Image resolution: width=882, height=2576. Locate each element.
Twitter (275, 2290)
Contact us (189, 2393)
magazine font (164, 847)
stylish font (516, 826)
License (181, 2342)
====
Reproduce the records above in full, without altering a single character.

Image resolution: width=882, height=2576. Locate each element.
Twitter (275, 2290)
Contact us (189, 2393)
magazine font (164, 847)
stylish font (516, 826)
License (181, 2342)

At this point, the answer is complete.